(Pixel coordinate grounding data)
━━━━
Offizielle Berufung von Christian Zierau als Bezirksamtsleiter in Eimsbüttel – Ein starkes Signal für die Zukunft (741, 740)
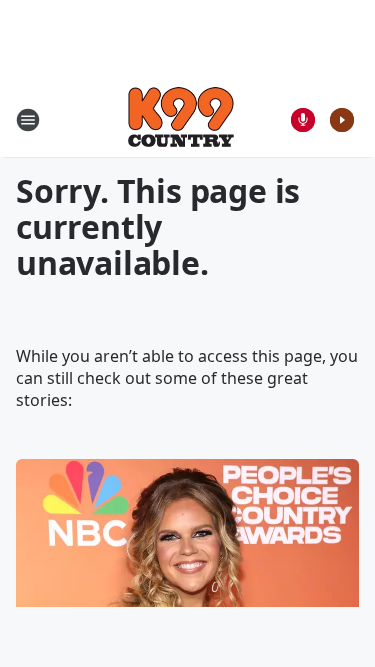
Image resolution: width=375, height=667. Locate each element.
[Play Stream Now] (342, 120)
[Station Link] (181, 119)
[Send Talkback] (303, 120)
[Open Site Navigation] (28, 120)
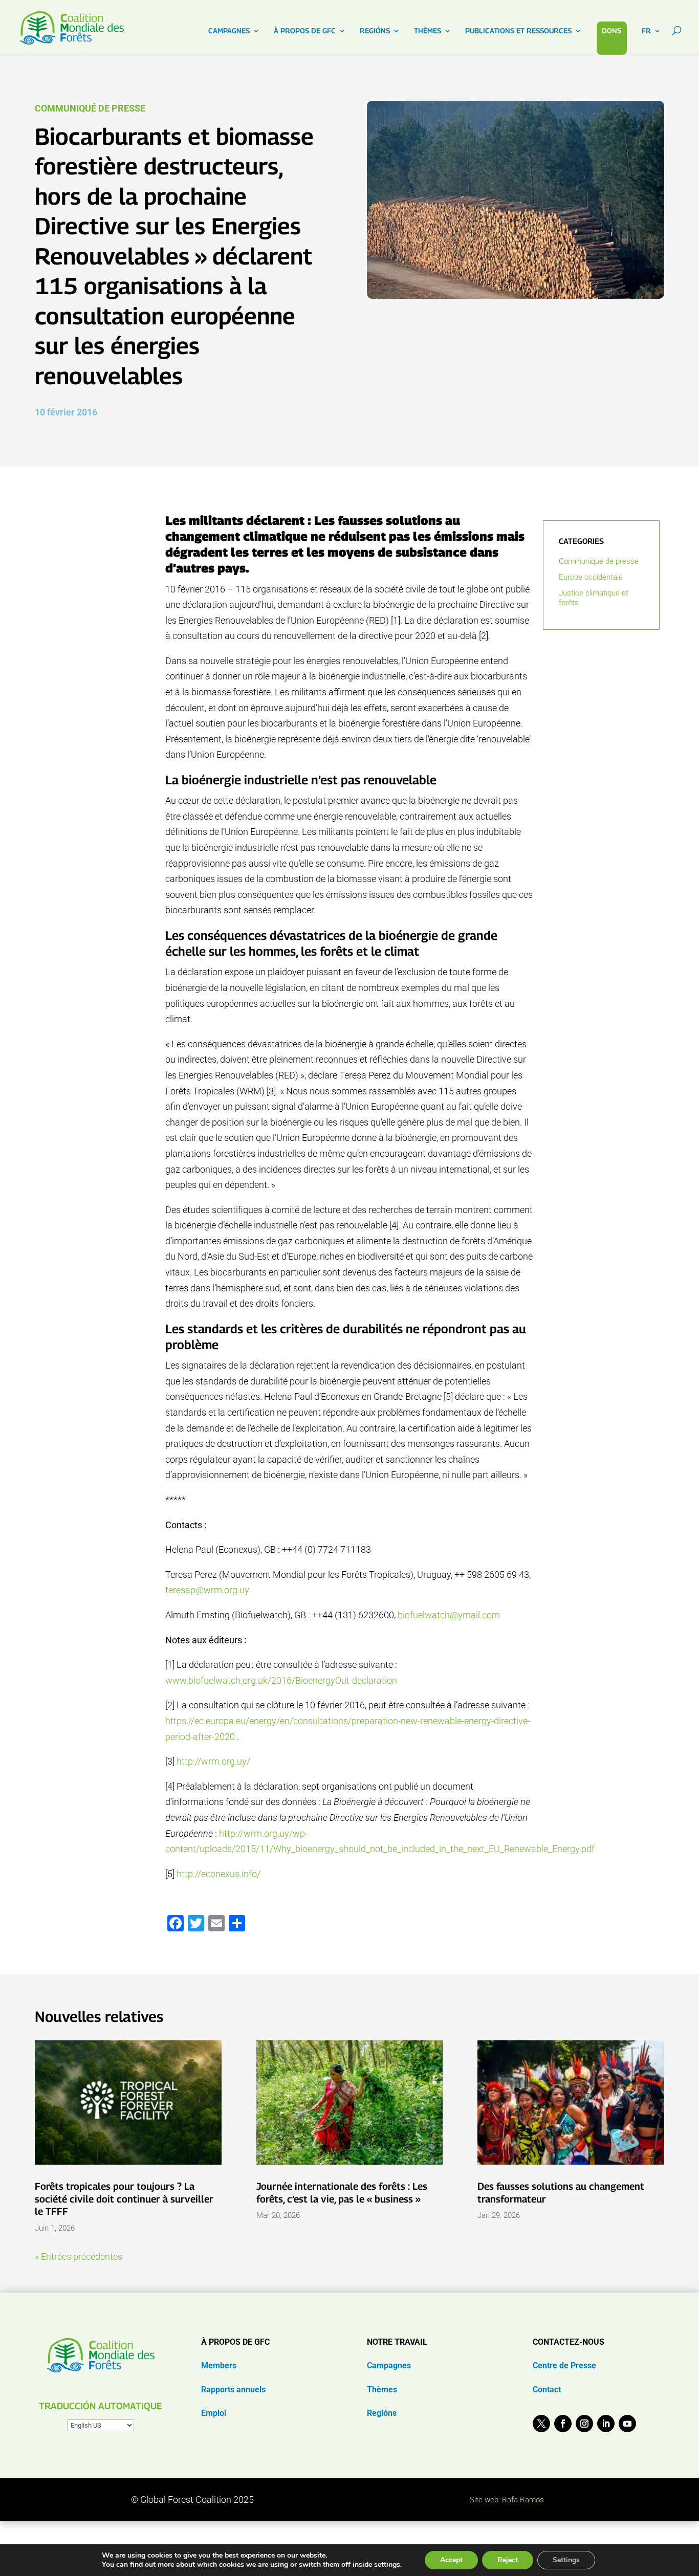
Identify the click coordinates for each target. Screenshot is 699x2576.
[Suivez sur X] (541, 2423)
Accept (451, 2560)
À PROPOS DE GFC (305, 31)
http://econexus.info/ (218, 1873)
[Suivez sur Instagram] (584, 2423)
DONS (611, 30)
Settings (566, 2560)
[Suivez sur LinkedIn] (606, 2423)
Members (218, 2365)
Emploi (213, 2413)
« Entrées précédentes (78, 2256)
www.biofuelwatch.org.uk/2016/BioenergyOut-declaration (281, 1680)
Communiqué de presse (90, 108)
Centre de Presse (564, 2365)
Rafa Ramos (523, 2499)
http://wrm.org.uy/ (213, 1761)
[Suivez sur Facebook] (563, 2423)
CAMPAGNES (229, 31)
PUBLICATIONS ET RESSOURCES (518, 31)
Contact (547, 2389)
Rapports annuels (233, 2389)
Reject (507, 2560)
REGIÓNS (375, 31)
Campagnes (389, 2365)
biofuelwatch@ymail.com (449, 1615)
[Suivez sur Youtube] (627, 2423)
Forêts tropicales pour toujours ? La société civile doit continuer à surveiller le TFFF (124, 2199)
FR (646, 31)
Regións (382, 2413)
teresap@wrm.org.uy (207, 1589)
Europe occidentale (591, 577)
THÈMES (427, 31)
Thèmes (382, 2389)
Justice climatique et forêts (593, 598)
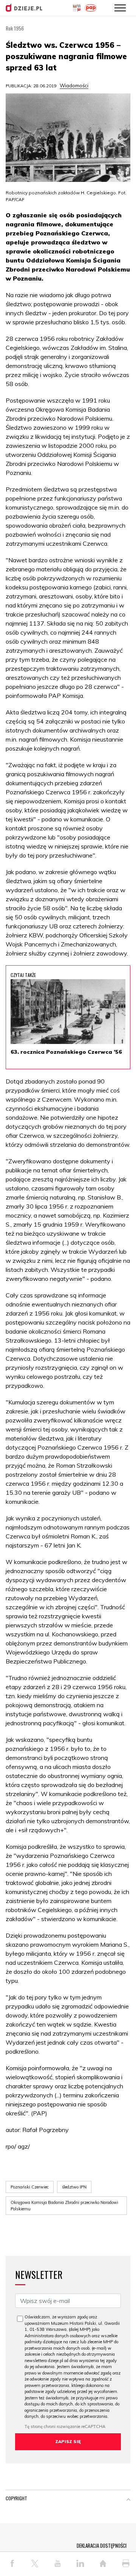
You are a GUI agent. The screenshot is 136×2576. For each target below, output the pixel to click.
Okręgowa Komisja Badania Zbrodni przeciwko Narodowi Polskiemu (64, 2205)
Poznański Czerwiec (30, 2187)
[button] (128, 2500)
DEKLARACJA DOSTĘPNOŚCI (102, 2545)
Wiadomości (74, 85)
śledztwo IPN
━━━━
Problem requirements. Please retype the whole of the data precisely, omitting pictures.

Task output.
Offizielle Berufung von Christian Zierau als Bezirksamtsleiter in Eimsbüttel – Ein starkes Signal für die Zukunft (741, 740)
Image resolution: width=375, height=667. Locate each element.
[Play Stream Now] (342, 120)
[Station Link] (181, 119)
[Send Talkback] (303, 120)
[Open Site Navigation] (28, 120)
Identify the click coordinates for each target. Screenshot is 699x2576.
[Suivez sur X] (541, 2423)
Accept (451, 2560)
À PROPOS DE GFC (305, 31)
http://econexus.info/ (218, 1873)
[Suivez sur Instagram] (584, 2423)
DONS (611, 30)
Settings (566, 2560)
[Suivez sur LinkedIn] (606, 2423)
Members (218, 2365)
Emploi (213, 2413)
« Entrées précédentes (78, 2256)
www.biofuelwatch.org.uk/2016/BioenergyOut-declaration (281, 1680)
Communiqué de presse (90, 108)
Centre de Presse (564, 2365)
Rafa Ramos (523, 2499)
http://wrm.org.uy/ (213, 1761)
[Suivez sur Facebook] (563, 2423)
CAMPAGNES (229, 31)
PUBLICATIONS ET RESSOURCES (518, 31)
Contact (547, 2389)
Rapports annuels (233, 2389)
Reject (507, 2560)
REGIÓNS (375, 31)
Campagnes (389, 2365)
biofuelwatch@ymail.com (449, 1615)
[Suivez sur Youtube] (627, 2423)
Forêts tropicales pour toujours ? La société civile doit continuer à surveiller le TFFF (124, 2199)
FR (646, 31)
Regións (382, 2413)
teresap@wrm.org.uy (207, 1589)
Europe occidentale (591, 577)
THÈMES (427, 31)
Thèmes (382, 2389)
Justice climatique et forêts (593, 598)
You are a GUI agent. The screenshot is 136×2576. For each target below, output the pixel to click.
Okręgowa Komisja Badania Zbrodni przeciwko Narodowi Polskiemu (64, 2205)
Poznański Czerwiec (30, 2187)
[button] (128, 2500)
DEKLARACJA DOSTĘPNOŚCI (102, 2545)
Wiadomości (74, 85)
śledztwo IPN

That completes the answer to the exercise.